Sigo realizando cursos, conferencias y organizando viajes culturales, una forma de aprender historia recorriendo los lugares donde ocurrieron los hechos.
Hoy, gran parte de mi energía está puesta en Historias y Relatos, la comunidad que creé en Skool. Allí reúno más de sesenta horas de clases, cursos en vivo, tertulias, recomendaciones de libros y conversaciones con especialistas en historia, literatura, filosofía, ciencia y patrimonio.
Lo más gratificante ha sido ver cómo se ha formado una verdadera comunidad de personas unidas por la curiosidad y las ganas de seguir aprendiendo.

15.¿QUÉ ES LO QUE MÁS TE HA TRANSFORMADO PERSONALMENTE?, DESPUÉS DE AÑOS INVESTIGANDO Y COMUNICANDO.
He comprendido que el conocimiento siempre es colectivo. Mientras más estudio, más consciente soy de todo lo que aún desconozco.
También descubrí que la historia no pertenece solo a los historiadores. Está en la memoria de las familias, en las tradiciones, en los oficios y en quienes han dedicado su vida a preservar ese patrimonio. Entender eso cambió mi forma de investigar y de mirar el mundo. Además, confirmé que todas las disciplinas dialogan entre sí. La ciencia, la historia, la literatura y el arte buscan responder las mismas preguntas esenciales sobre quiénes somos y cómo hemos llegado hasta aquí.

16. ¿QUÉ MENSAJE TE GUSTARÍA TRANSMITIR A QUIENES VALORAN LA CULTURA Y LAS TRADICIONES DE CHILE?
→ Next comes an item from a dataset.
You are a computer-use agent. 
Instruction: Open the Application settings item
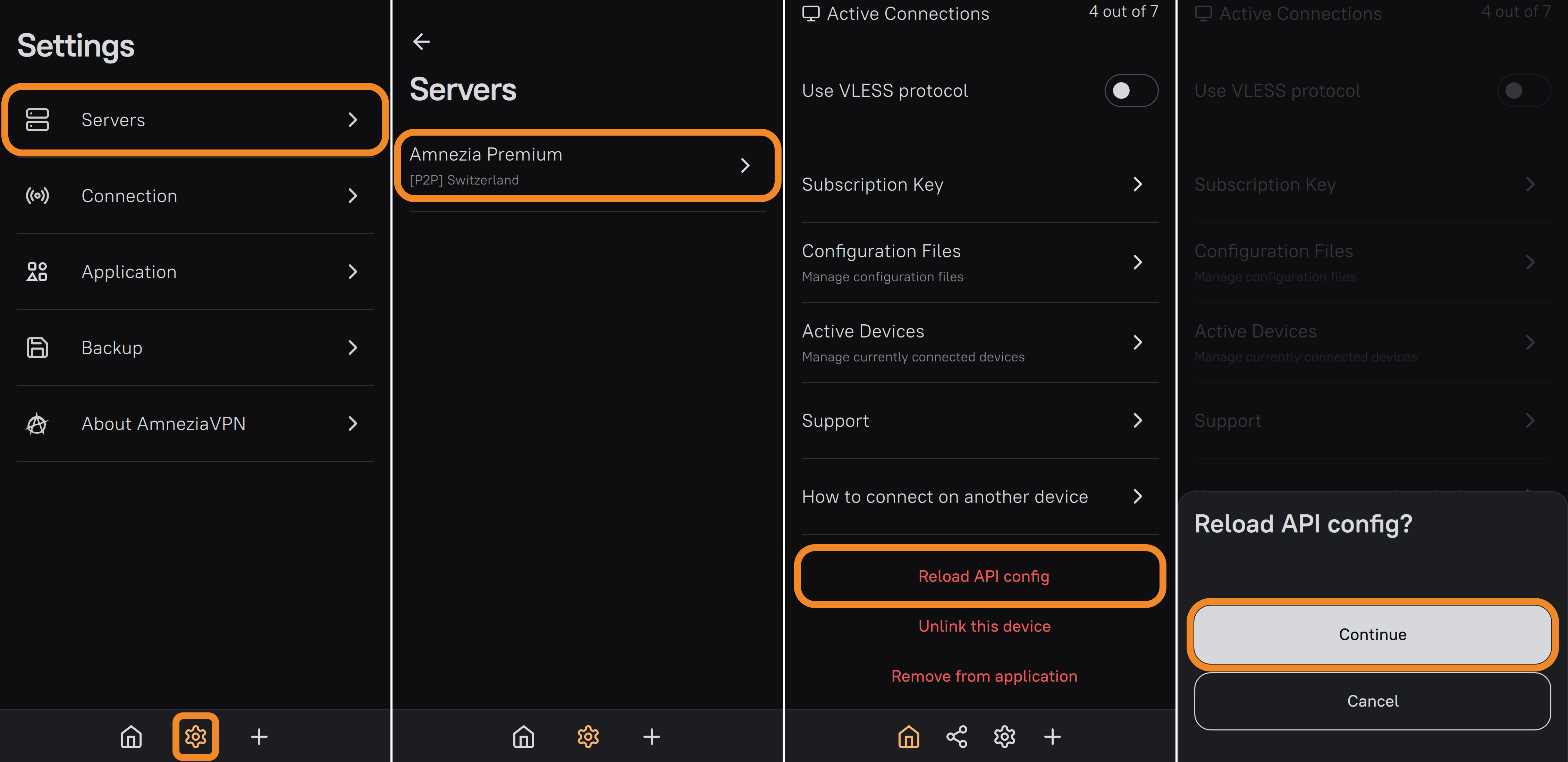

Me gustaría invitarlos a no perder nunca la curiosidad. Es una de las herramientas más poderosas para comprender el mundo y también para comprendernos a nosotros mismos.
Chile posee un patrimonio cultural inmenso que muchas veces desconocemos. Valorar nuestras tradiciones, nuestro folclore y a las personas que mantienen viva esa herencia es también una forma de fortalecer nuestra identidad.
Las historias tienen el poder de emocionarnos, enseñarnos y cambiar nuestra manera de mirar la realidad. Por eso debemos contarlas con responsabilidad, rigor y respeto por la evidencia. Una buena historia puede abrir la puerta al conocimiento; una mala puede confundir. La diferencia siempre estará en la honestidad con la que decidimos narrarla.